親が海外赴任となり、美人だが出戻りの姉・美紀(みき)と二人暮らしをしている高校三年生・市ノ瀬利彦(いちのせ としひこ)。
彼は担任の三ツ輪(みつわ)先生に淡い憧れを抱きながら、先生目当てで美術部に所属していたが、彼女の突然の妊娠をきっかけにその気持ちは打ち砕かれてしまう。
同級生の仲村真理(なかむら まり)に対しても想いを抱いているものの、引っ込み思案な性格から距離を縮められずにいた。
そんな折、自宅には不動産業を営む親戚の金春(こんぱる)夫妻が転がり込み、うんざりする共同生活が始まる。

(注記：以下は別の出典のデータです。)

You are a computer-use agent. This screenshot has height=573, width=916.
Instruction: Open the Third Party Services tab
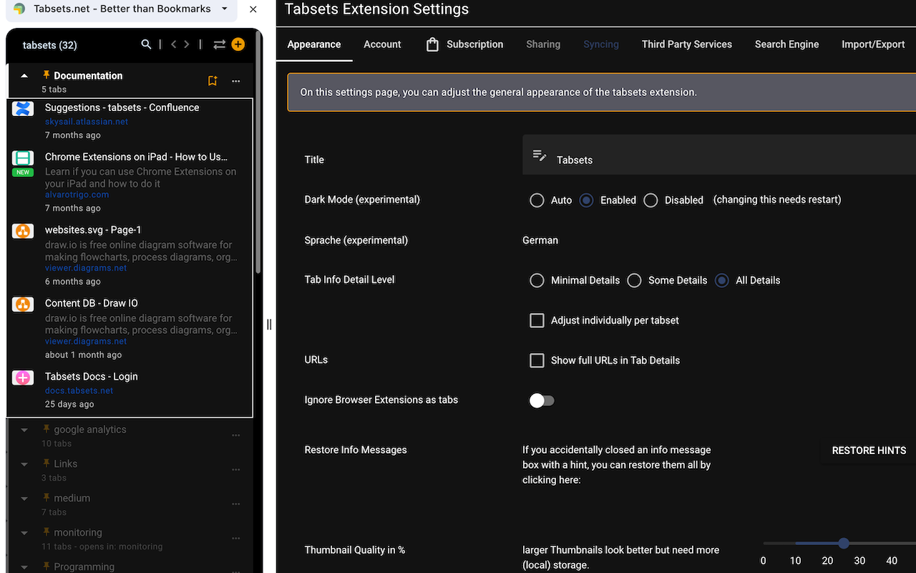[686, 44]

やがて、美大進学のために通い始めた画塾で偶然真理と再会し、映画の撮影を通して少しずつ青春を取り戻していく市ノ瀬。
だがその裏で、街の権力を握る金春が放つ暴力と支配の波がじわじわと彼らの日常を壊していく──。

どのような作品?

盤は、高校生の淡い恋やモラトリアムを描く青春漫画のように見える。
しかし中盤以降、その穏やかな世界は崩壊する。
金と権力を持った大人たちによる支配、暴力、セックス──
主人公の身近な世界が歪みに飲み込まれていく展開は、読んでいて本当にしんどい。
描写の過激さゆえに最終巻は成人コミック指定となり、連載当時には発禁寸前までいったという逸話もあるほど。
救いのない展開、後味の悪さ、ページをめくる手が止まるような描写の数々……まさに“読後感最悪”な大問題作。
ただ、その痛みや不快感すら含めてこの作品の「魅力」なのかもしれない。
強くは勧めない。でも、踏み込む覚悟があるなら読んでみてほしい。